» **TASK MATERIAL**

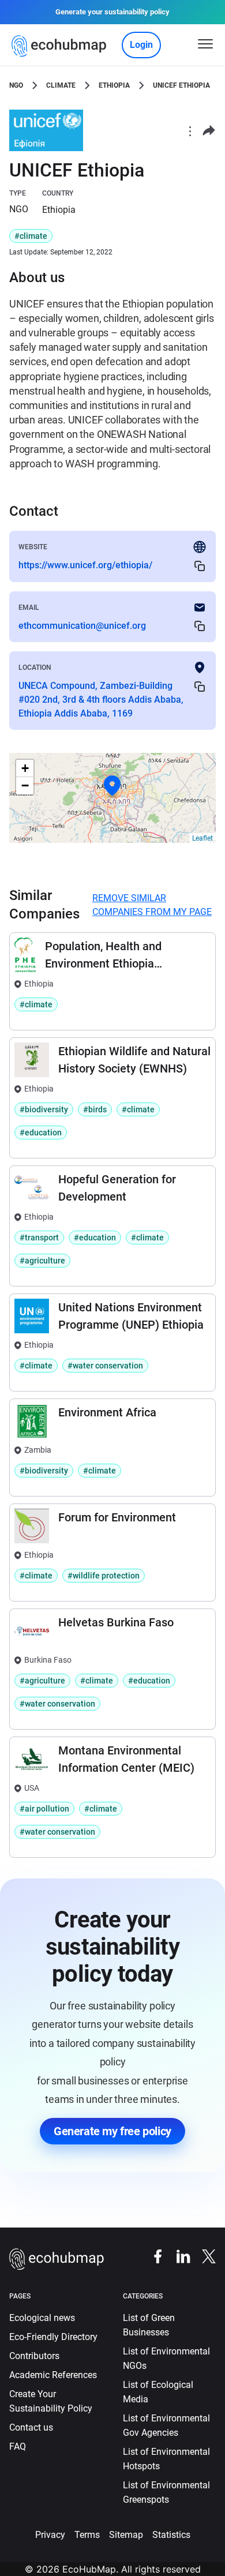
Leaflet (202, 838)
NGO (16, 85)
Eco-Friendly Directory (53, 2336)
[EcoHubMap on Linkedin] (177, 2255)
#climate (30, 236)
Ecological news (42, 2317)
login (141, 44)
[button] (112, 786)
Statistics (171, 2534)
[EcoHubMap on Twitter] (203, 2255)
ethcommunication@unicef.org (82, 625)
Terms (87, 2534)
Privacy (50, 2534)
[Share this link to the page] (209, 130)
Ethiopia (114, 85)
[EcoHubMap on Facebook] (152, 2255)
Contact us (31, 2427)
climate (61, 85)
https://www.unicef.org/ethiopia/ (85, 565)
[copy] (200, 565)
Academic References (53, 2374)
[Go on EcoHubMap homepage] (61, 46)
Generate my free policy (112, 2131)
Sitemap (126, 2534)
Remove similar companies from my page (152, 905)
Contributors (34, 2355)
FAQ (17, 2446)
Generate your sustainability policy (112, 12)
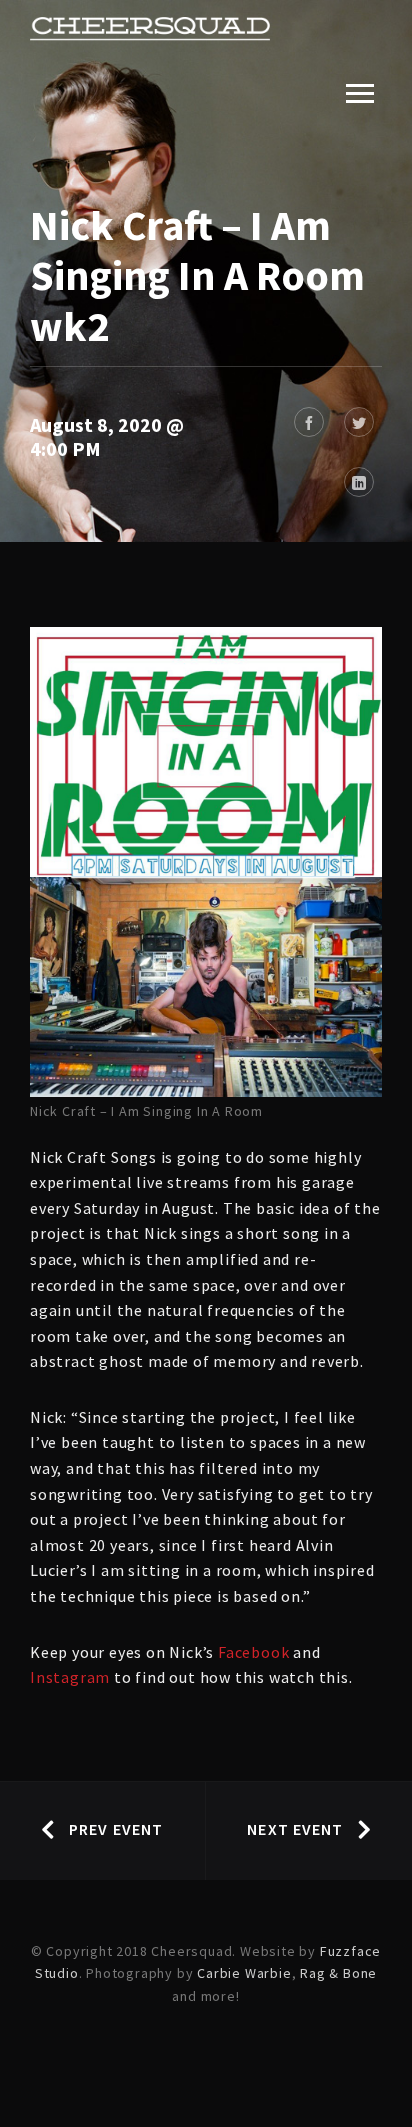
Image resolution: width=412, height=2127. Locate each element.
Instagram (70, 1677)
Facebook (253, 1652)
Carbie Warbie (244, 1973)
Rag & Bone (338, 1973)
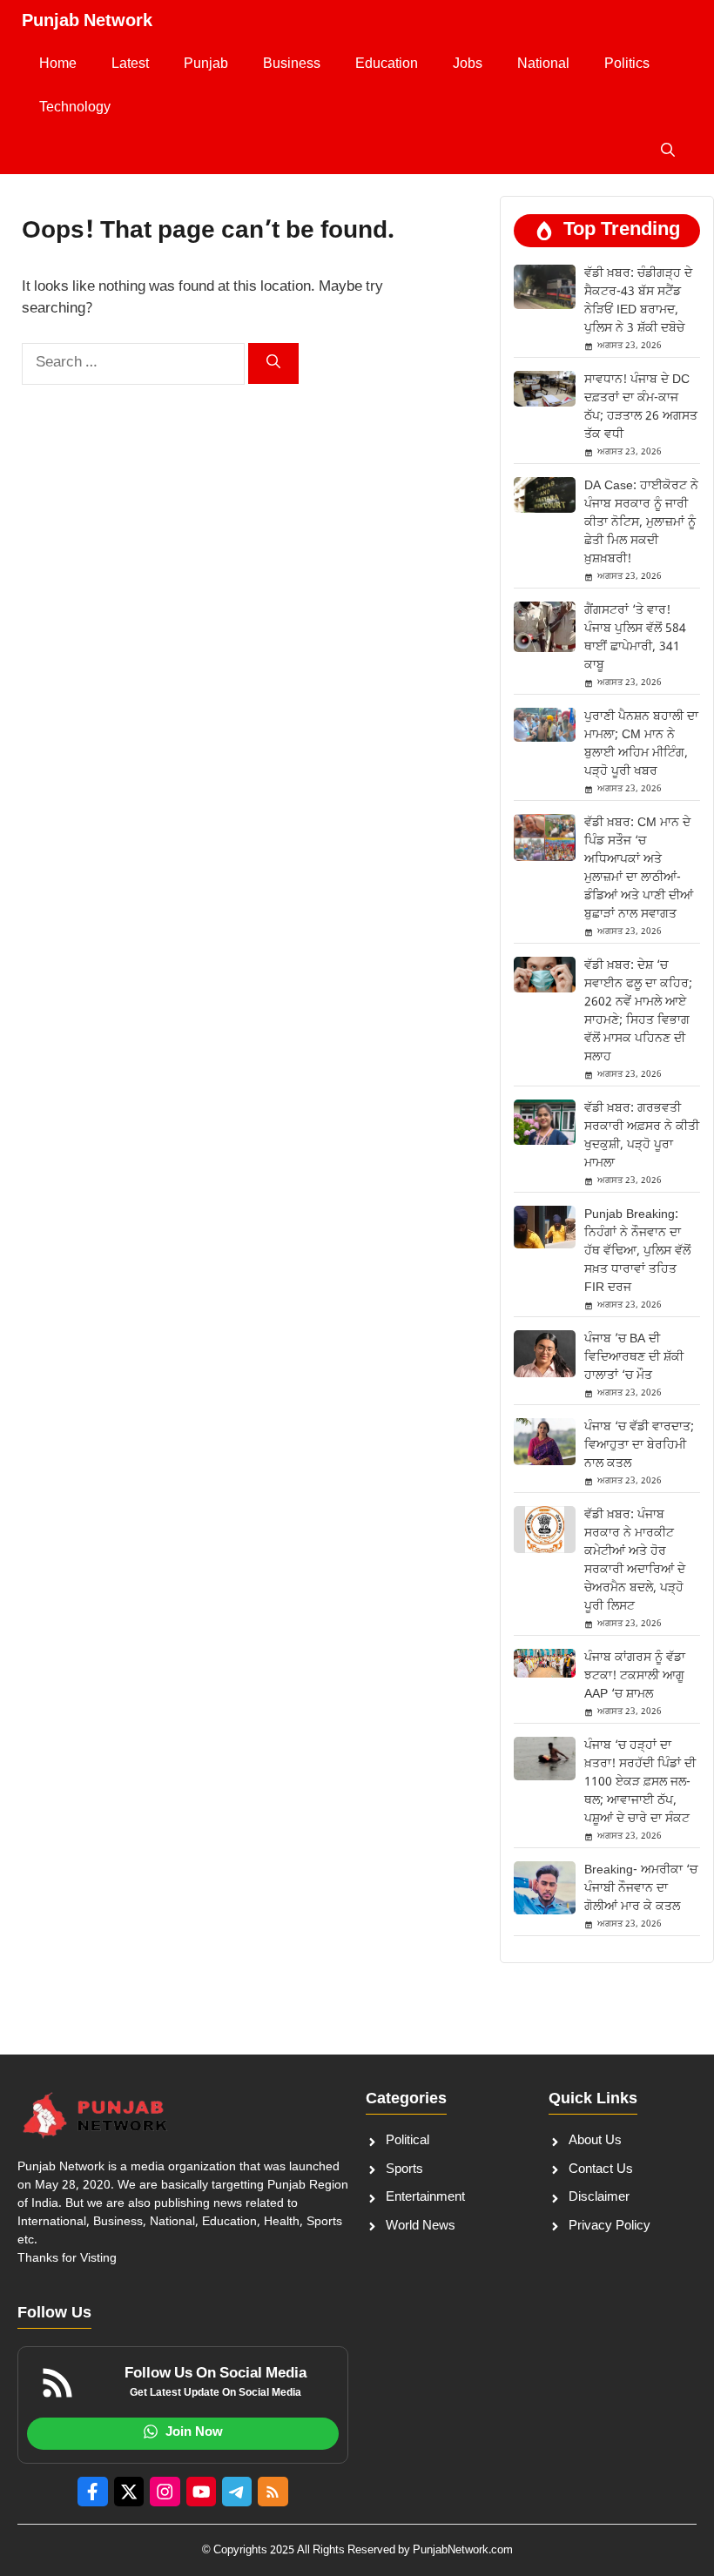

» **WHAT THE TASK REQUIRES**
In the listing above, find each line where "unicef" occurs and copy it.

» **OUTPUT BELOW**
ethcommunication@unicef.org (82, 625)
https://www.unicef.org/ethiopia/ (85, 565)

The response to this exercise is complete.